Further investigations of the colour properties showed that it absorbs UV and reflects IR radiation, meaning that such a painting will prevent the underlying structure from being heated up by reflecting the heat [4]. This cool colour offers thus a range of application in the field of energy efficiency. But also in the more obvious application in art, the new blue shows vast potential. Its fade-resistance makes it an ideal candidate for restoring old paintings and the intensity of the colour can be adjusted by playing with the ratio between Manganese and Indium. The OSU chemistry department holds since 2012 a patent on the colour which is now officially referred to as YInMn Blue (or MasBlue at OSU). The new blue has meanwhile been adopted in Forbes Pigment Collection and the Havard Art Museum. A few artists already use the colour, and the Shepherd Color company already saved their right for commercialization. Mas Subramanian and his team inspired by their findings continue their scientific journey on the colour palette on the search of new safe, stable and brilliant colours.

Conclusion

This story illustrates the process of innovation - beginning with some knowledge, we build on that knowledge, perform experiments, think about the results, and try new things an innovation does not necessarily mean that someone set out in advance to discover some specific thing. In the case of the Oregon State University lab, we can see that Mas Subramanian and his team were acting as true innovators - studying the efficiencies of electrically conducting substances, they stumbled on something unexpected and analyzed their findings in a novel way. This led to the creation of something they were not looking for in the first place - a remarkably stable, colourfast, and safe blue dye.


References

[1] Mark Floyd. Licensing agreement reached on brilliant new blue pigment discovered by happy accident. 2015. URL: http://oregonstate.edu/ua/ncs/archives/2015/may/licensing-agreement-reached-brilliant-new-blue-pigment-discovered-happy-accident.

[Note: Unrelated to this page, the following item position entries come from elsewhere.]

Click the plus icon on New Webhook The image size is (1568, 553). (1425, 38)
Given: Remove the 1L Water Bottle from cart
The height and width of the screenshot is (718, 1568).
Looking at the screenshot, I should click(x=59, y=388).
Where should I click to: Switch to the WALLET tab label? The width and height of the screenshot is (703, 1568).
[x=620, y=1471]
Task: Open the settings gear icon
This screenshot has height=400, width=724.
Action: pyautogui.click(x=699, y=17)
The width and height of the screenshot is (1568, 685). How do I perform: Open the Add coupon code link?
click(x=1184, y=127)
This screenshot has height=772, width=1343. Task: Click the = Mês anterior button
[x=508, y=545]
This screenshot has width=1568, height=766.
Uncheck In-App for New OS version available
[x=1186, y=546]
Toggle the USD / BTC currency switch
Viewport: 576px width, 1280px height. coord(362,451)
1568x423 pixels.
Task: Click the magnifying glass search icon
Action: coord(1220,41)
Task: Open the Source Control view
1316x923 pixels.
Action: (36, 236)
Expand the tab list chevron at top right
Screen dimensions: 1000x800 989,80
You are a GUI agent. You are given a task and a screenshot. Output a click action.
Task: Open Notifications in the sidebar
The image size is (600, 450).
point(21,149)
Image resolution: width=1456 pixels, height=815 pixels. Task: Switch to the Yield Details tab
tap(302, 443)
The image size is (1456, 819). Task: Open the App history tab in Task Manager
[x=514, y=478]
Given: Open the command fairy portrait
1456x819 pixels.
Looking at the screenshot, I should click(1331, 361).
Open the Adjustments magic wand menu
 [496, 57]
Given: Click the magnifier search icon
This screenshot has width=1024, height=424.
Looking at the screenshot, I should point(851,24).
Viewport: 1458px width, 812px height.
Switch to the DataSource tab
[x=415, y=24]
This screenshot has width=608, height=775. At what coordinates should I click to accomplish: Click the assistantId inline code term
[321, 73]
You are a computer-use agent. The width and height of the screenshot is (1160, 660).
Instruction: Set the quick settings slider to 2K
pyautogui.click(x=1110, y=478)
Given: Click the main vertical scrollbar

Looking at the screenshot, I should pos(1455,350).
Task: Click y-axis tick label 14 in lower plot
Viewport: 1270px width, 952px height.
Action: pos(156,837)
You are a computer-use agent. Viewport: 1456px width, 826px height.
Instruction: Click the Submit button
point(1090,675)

[2] Julia McLean. Paint it Blue. Sept. 2012. url: http://lifeasahuman.com/2011/arts-culture/culture/paint-it-blue.

[3] Department of Chemistry Oregon State University. The Story of YInMn Blue. Url: http://chemistry.oregonstate.edu/content/story-yinmn-blue.

[4] Andrew E Smith, Matthew C Comstock, and MA Subramanian. “Spectral proper-ties of the UV absorbing and near-IR reflecting blue pigment, YIn 1-x Mn x O 3”. In: Dyes and Pigments 133 (2016), pp. 214–221.

[5] Ultramarine. Encyclopaedia Britannica. 11th ed. Cambridge University Press, 1999.